How about accept a property about to the node installiation in system for supporting some arch or custom patch?
qyl27 opened this issue · 2 comments
Do you want to request a feature or report a bug?
It's a feature.
I am building packages of some software for Arch Linux RISC-V Port.
Node.js did not provide the prebuilt binary for RISC-V, but we have a patched one provided by the system's package manager.
Jenkins used frontend-maven-plugin to build their frontend page, we can't do many patches to the source in order to build it, so I want to make it use the node in the system.
Would you be willing to accept a property point to a node executable file to replace the default downloaded one? Also, users no longer need to use the exec-maven-plugin.
If that sounds good, I'd love to create a PR for it.
Here's a possible thing you can do: put your patched Node binary inside the .m2
folder of your RISC-V device. With the same layout as it would be on x64 Linux or whatever. Frontend-maven-plugin looks inside your .m2 folder before downloading Node from anywhere else - so that should work.
Maybe try and put your patched binary on https://github.com/nodejs/unofficial-builds/ (which already has RISC-V?) and then the frontend-maven-plugin should be able to download it from there?
Here's a possible thing you can do: put your patched Node binary inside the
.m2
folder of your RISC-V device. With the same layout as it would be on x64 Linux or whatever. Frontend-maven-plugin looks inside your .m2 folder before downloading Node from anywhere else - so that should work.
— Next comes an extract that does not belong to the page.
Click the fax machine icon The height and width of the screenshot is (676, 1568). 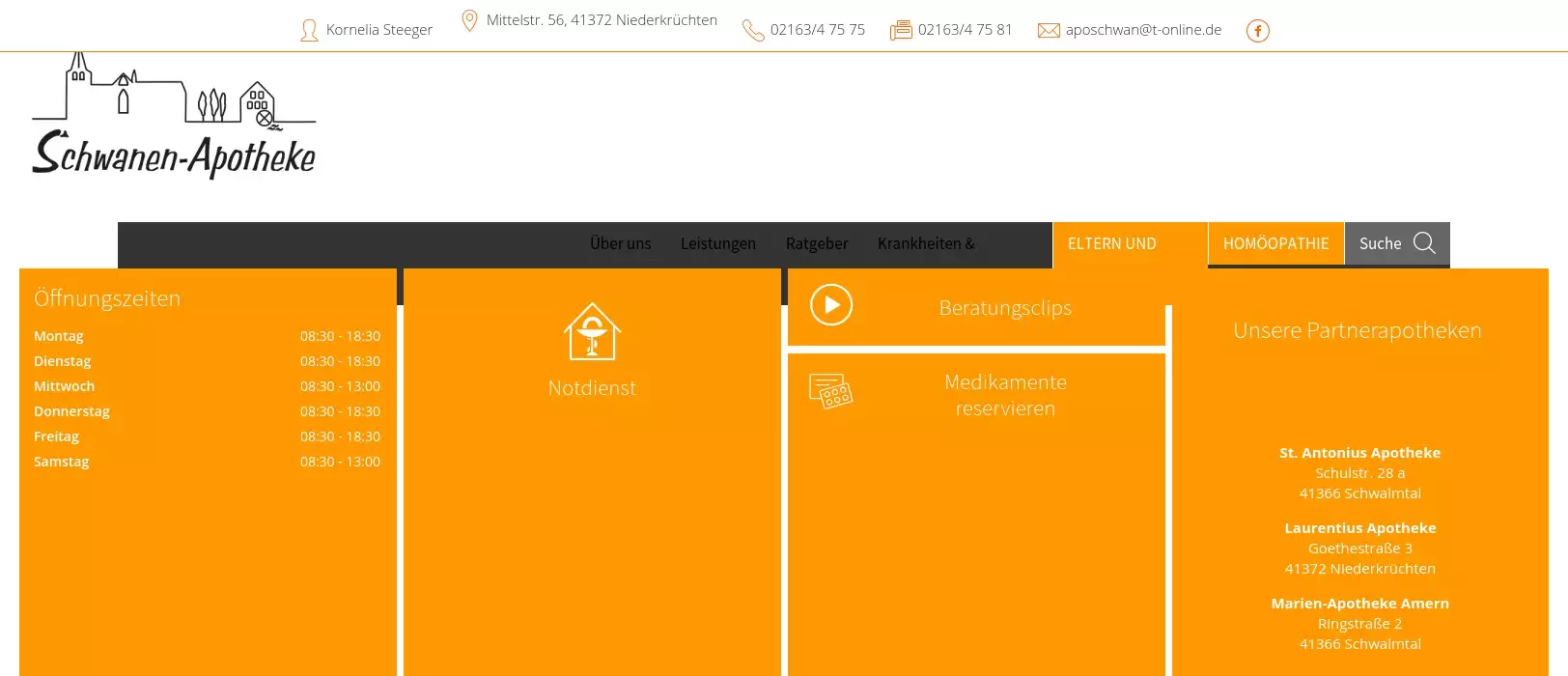(900, 31)
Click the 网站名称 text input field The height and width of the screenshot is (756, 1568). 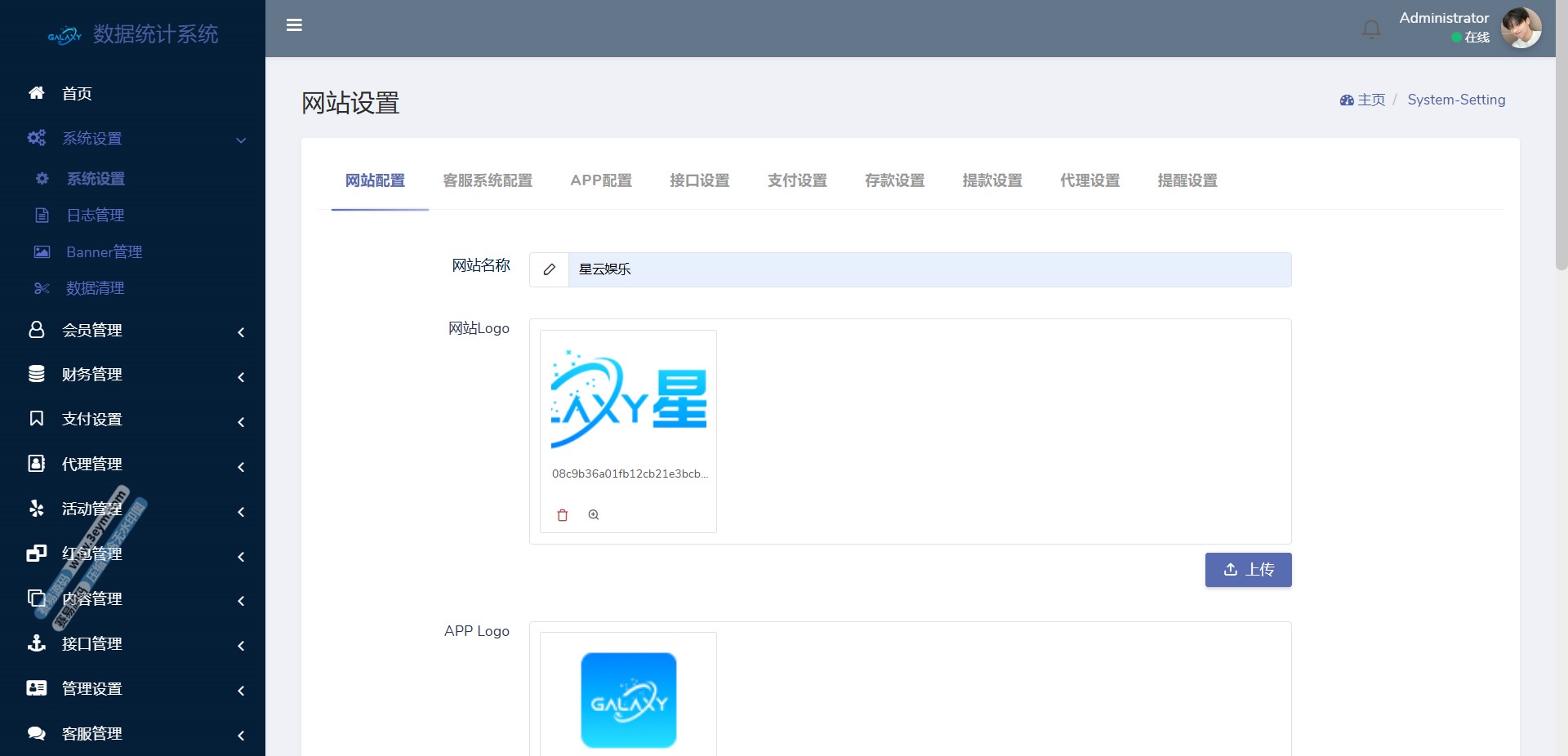click(x=929, y=269)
Maybe try and put your patched binary on https://github.com/nodejs/unofficial-builds/ (which already has RISC-V?) and then the frontend-maven-plugin should be able to download it from there?
The main problem is that most Linux distributions don't like to make too many patches to keep reproducibility. (They often use some automatic building system that treats putting binaries into cache dir in build time as a patch, also they didn't like to use the binaries that are not provided by the system package manager.)
If we can use a command-line argument or environment variable, they will be happy.